«Restituire un senso al concetto di vita interiore»: è questo l’intento di L’essenza della manifestazione. E questo implica non semplicemente che “si ragioni su” ma che si ritorni al senso dell’interiorità una volta mostrata l’insostenibilità del potere assoluto della ragione in ordine al vero, la sua incapacità nell’elaborare, a partire da sé, una conoscenza della vita e del reale. Occorre abbandonare ogni pensiero che si costruisca come rappresentazione per accogliere, nel pensiero, il disvelarsi stesso della vita, assolutamente interiore e non rappresentabile, lasciando che il pensiero sia rimodulato nel dirsi della vita. Un pensiero affettivo le cui sfumature sono le stesse della vita e del suo pathos, i cui passaggi sono i passaggi interiori di un’affettività che si articola, si differenzia, si ricompone, sprofonda nell’unità essenziale del sentirsi, nell’abbraccio della vita, in quella stretta che è adesione a sé, pura gioia, nell’impotenza e nella povertà radicale.

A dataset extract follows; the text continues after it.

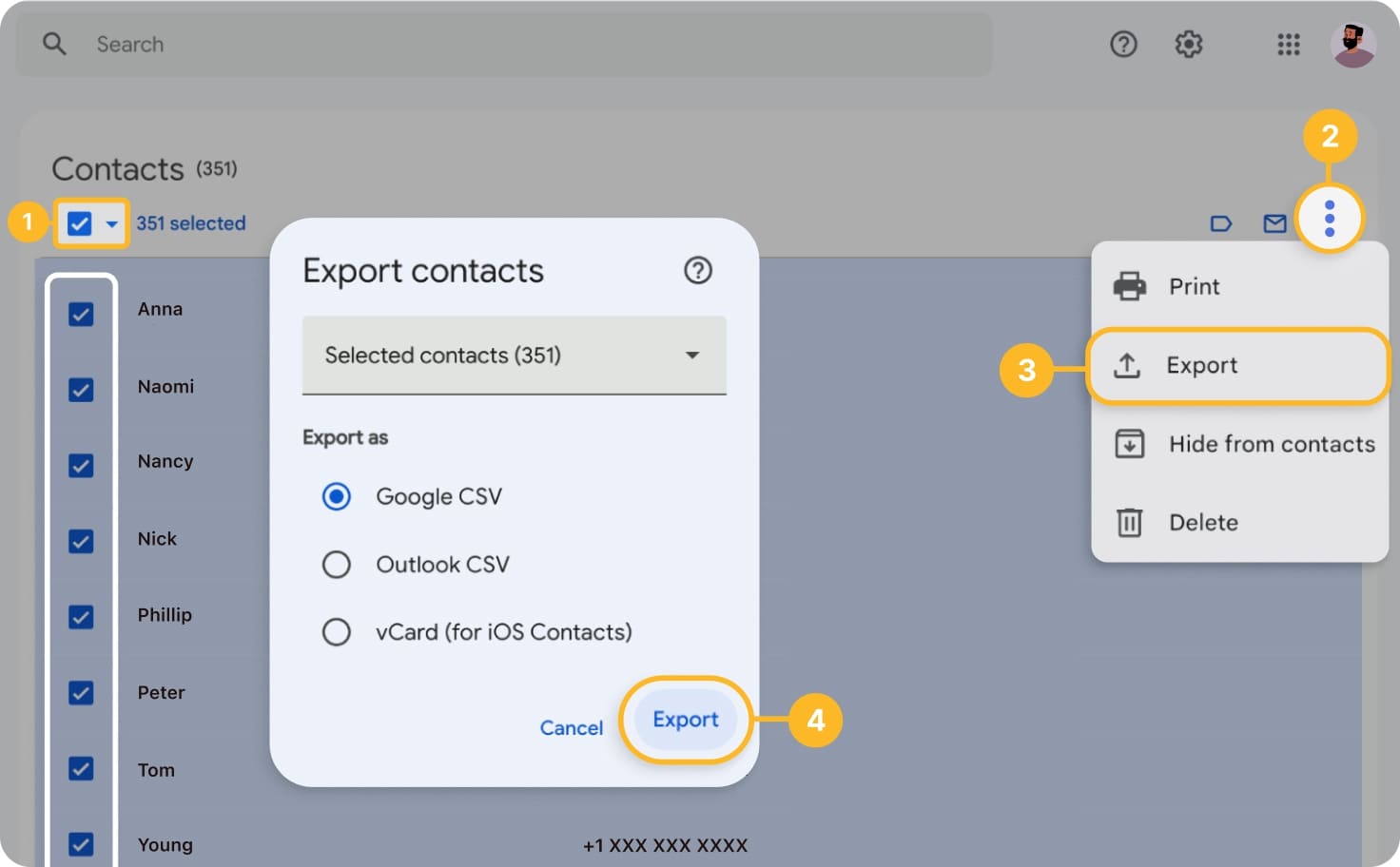Image resolution: width=1400 pixels, height=867 pixels.
Task: Click the Export button in the dialog
Action: click(x=685, y=720)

È a se stessi, alla profondità di se stessi in quanto soggettività vivente, che conducono questo pensiero filosofico e la densità del linguaggio che lo esprime.

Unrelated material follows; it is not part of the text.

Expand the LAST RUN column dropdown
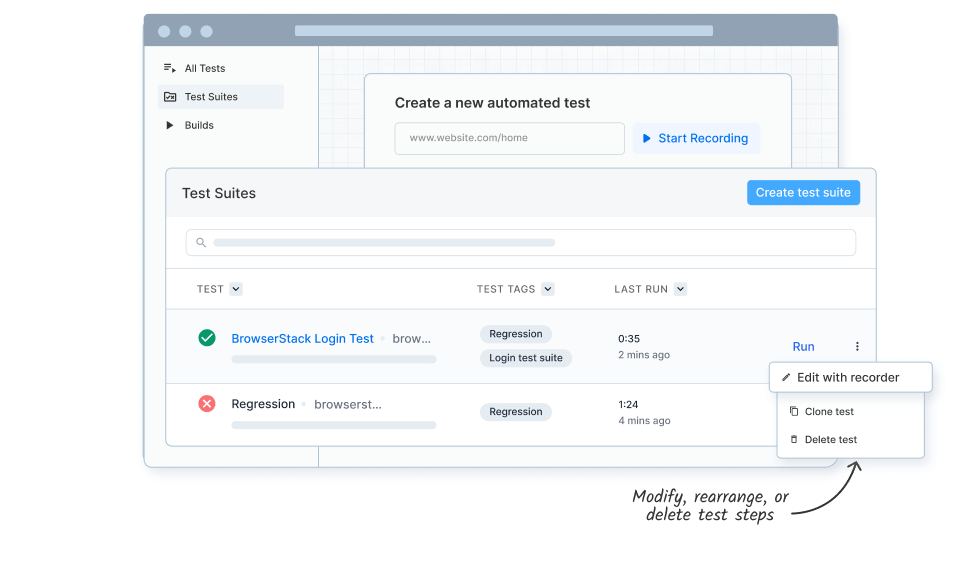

Il carattere originario della manifestazione dell’essere
L’affermazione secondo la quale l’essere deve poter mostrarsi è ambigua. Questa ambiguità aumenta al punto da depistare la ricerca e travisare il significato della problematica relativa all’essenza quando la possibilità per l’essere di mostrarsi viene posta in relazione con il lavoro metodologico della fenomenologia. Il lavoro metodologico della fenomenologia è inteso come esercizio di delucidazione. Delucidare significa mostrare, far giungere alla luce ciò che originariamente non si trova nel suo raggio. Ciò che deve essere delucidato è ciò che innanzitutto si nasconde. Quando è messa in relazione con il lavoro di delucidazione della fenomenologia, la possibilità per l’essere di mostrarsi appare come una possibilità che di per sé non è effettiva, che ha la sua realizzazione precisamente solo in e attraverso quel lavoro. Solo quando la fenomenologia ha compiuto la sua opera, l’essenza da essa delucidata giunge alla luce, ovvero l’essere si mostra. Il primo risultato della delucidazione del concetto di fenomeno è stato tuttavia di rendere evidente la necessità di operare una dissociazione tra il lavoro di delucidazione, che definisce il compito della fenomenologia, e la realtà del concetto che forma il suo oggetto, vale a dire: il sorgere dell’essenza nell’effettività della sua condizione fenomenale. La manifestazione dell’essere, lungi dal potere essere una semplice conseguenza del lavoro metodologico di delucidazione della fenomenologia, ne è invece la condizione, visto che essa è la condizione di ogni possibile manifestazione di un qualsiasi ente in generale. La manifestazione dell’essere quindi non si realizza nell’“infine” dell’opera compiuta dalla fenomenologia, ma nel “già” della sua condizione originaria che è, come tale, come il già della manifestazione pura effettiva che rende possibile ogni comportamento e ogni passo ulteriore, l’assoluto. L’essere si manifesta fin d’ora, prima di ogni lavoro di delucidazione. Già: non solo come presupposto di tale lavoro, ma come una condizione assolutamente universale di ogni attività della coscienza naturale in generale.